(Entries drawn from a collection)
+++

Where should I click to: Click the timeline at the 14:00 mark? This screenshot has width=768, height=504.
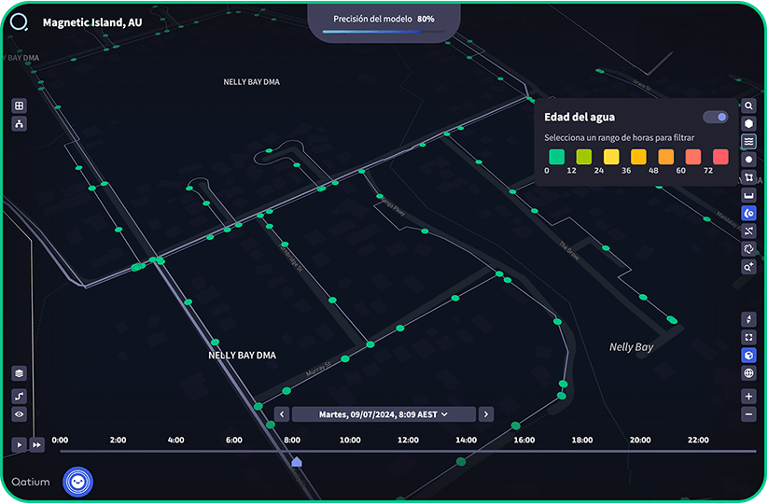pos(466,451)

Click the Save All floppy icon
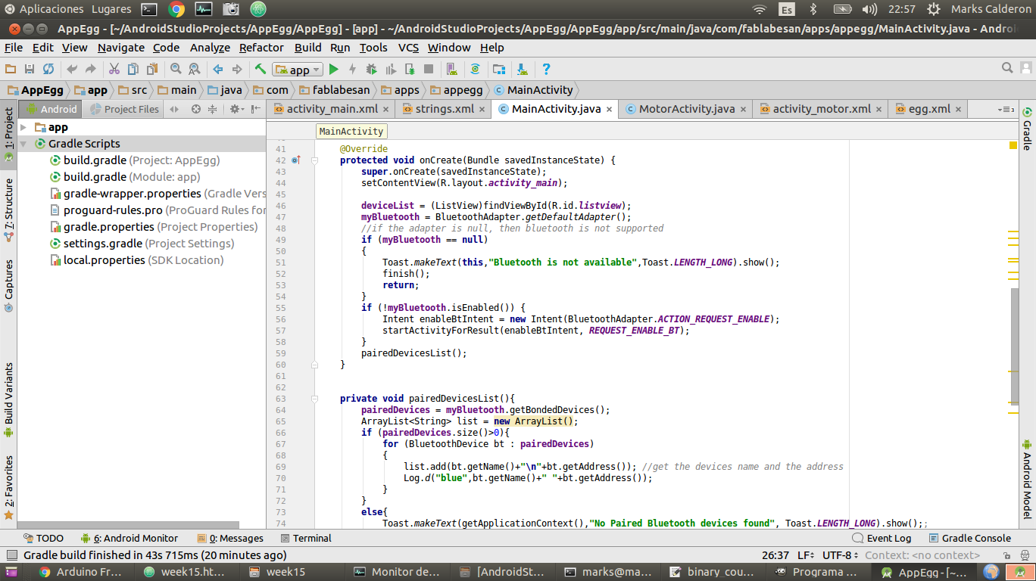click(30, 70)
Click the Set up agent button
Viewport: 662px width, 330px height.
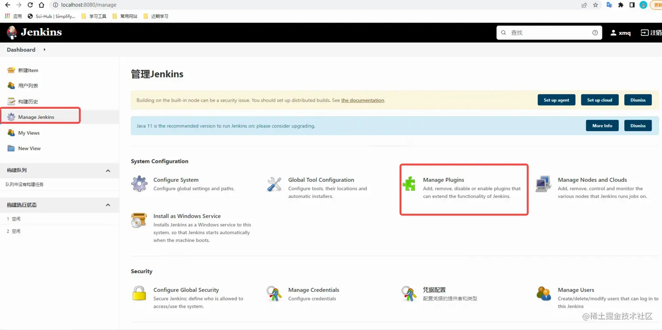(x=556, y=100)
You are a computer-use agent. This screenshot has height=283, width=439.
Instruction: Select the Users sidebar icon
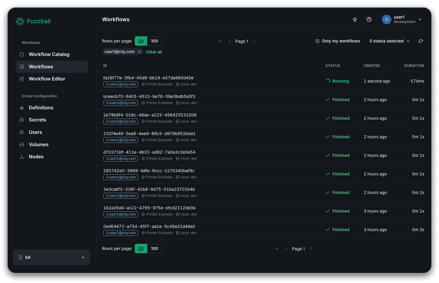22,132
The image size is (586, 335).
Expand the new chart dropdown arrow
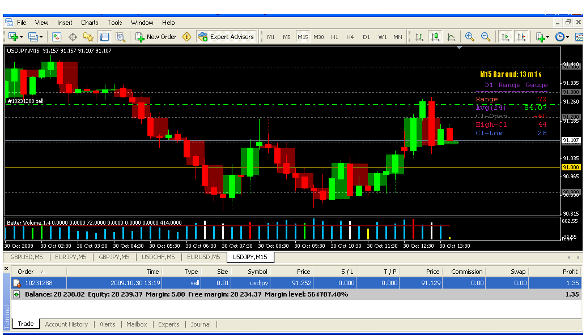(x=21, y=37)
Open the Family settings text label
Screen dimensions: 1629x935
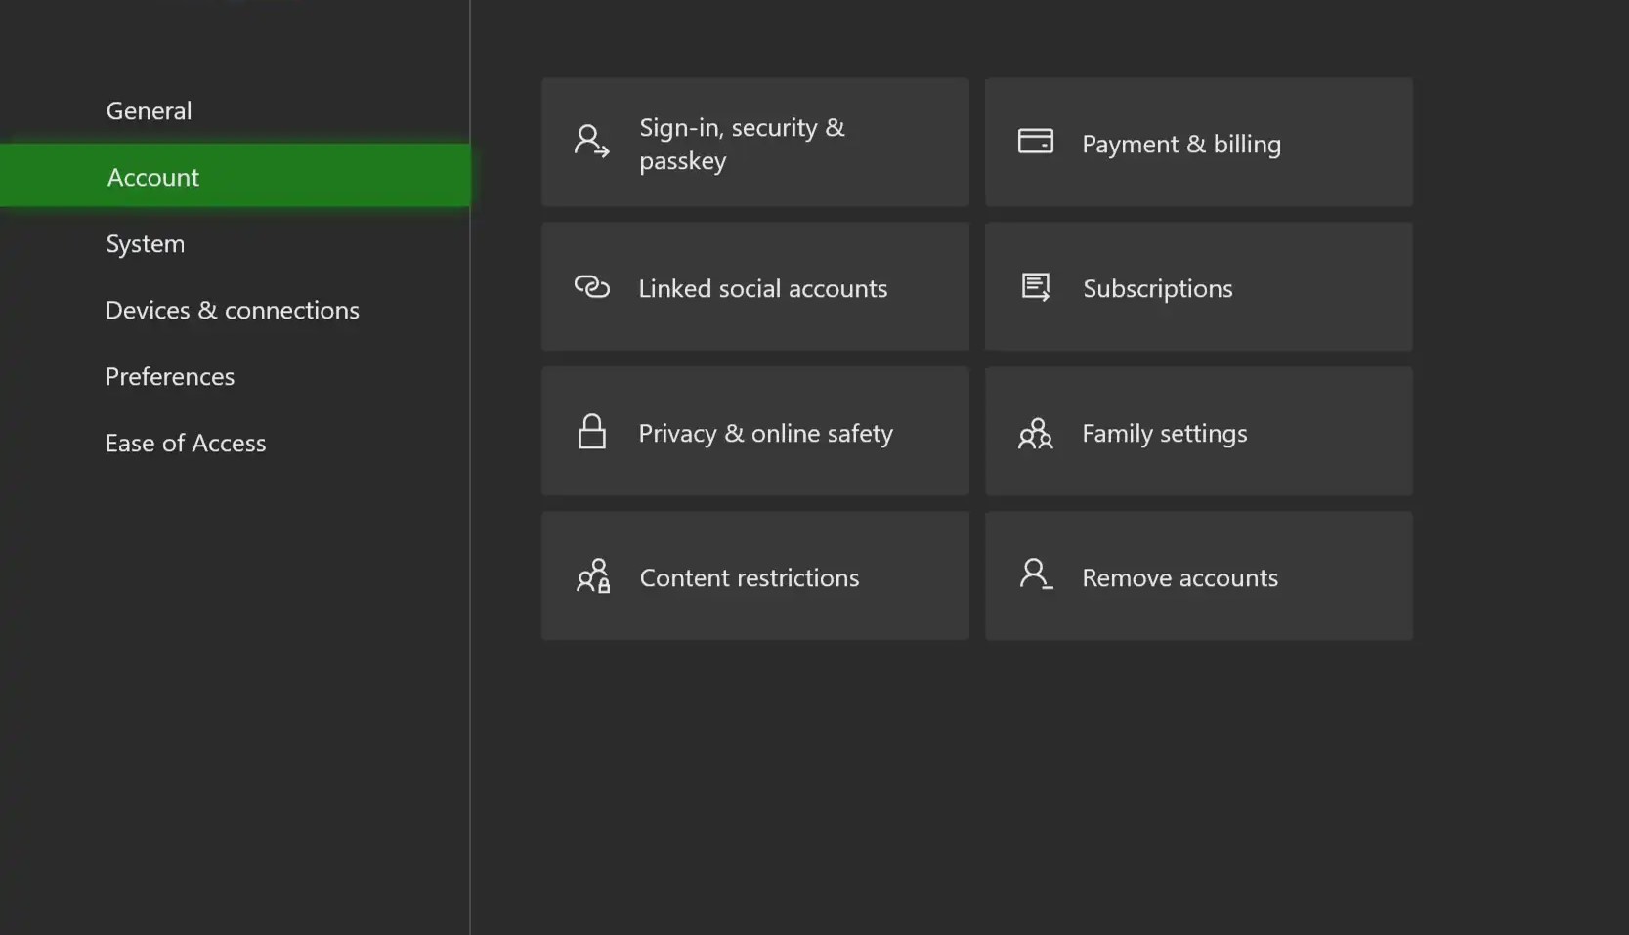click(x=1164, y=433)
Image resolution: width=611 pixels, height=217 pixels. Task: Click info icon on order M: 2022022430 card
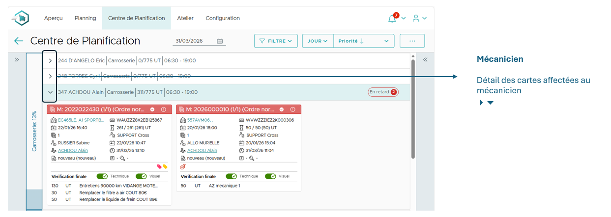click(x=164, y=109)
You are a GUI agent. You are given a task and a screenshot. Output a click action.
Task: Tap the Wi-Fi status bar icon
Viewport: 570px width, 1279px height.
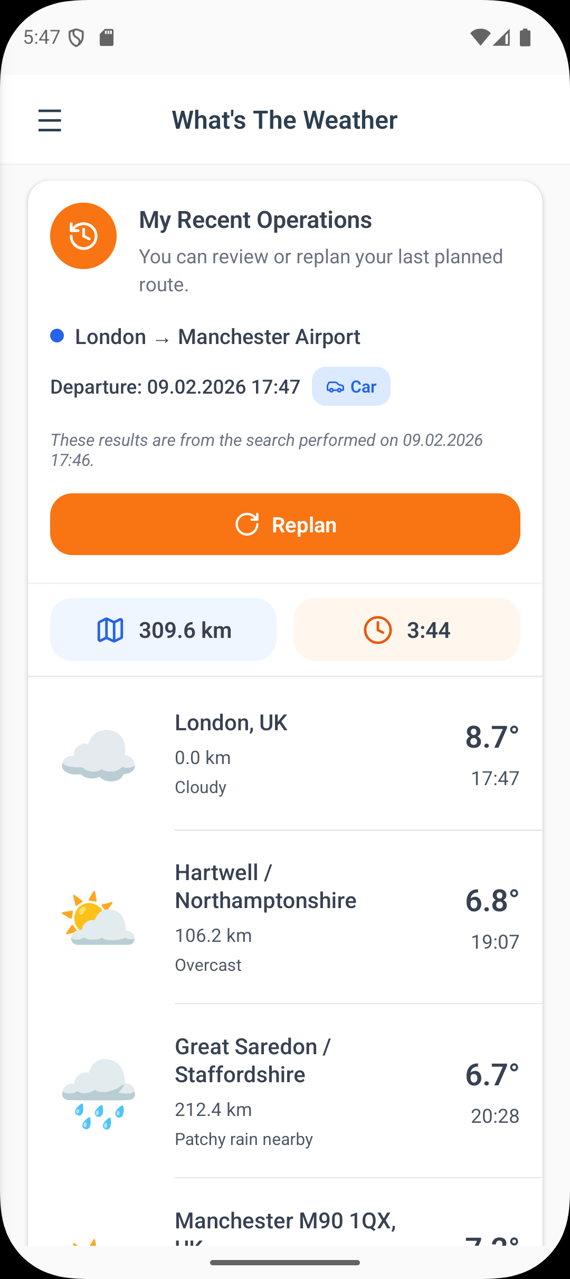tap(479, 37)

+++

**What the task asks**
Please replace "Wi-Fi" with "Bluetooth" in the records from the line containing "You are a GUI" through the end of the records, inclusive, and give those lines back with nothing else changed. Leave the pictures out of your answer.

**Written answer**
You are a GUI agent. You are given a task and a screenshot. Output a click action.
Task: Tap the Bluetooth status bar icon
Viewport: 570px width, 1279px height.
tap(479, 37)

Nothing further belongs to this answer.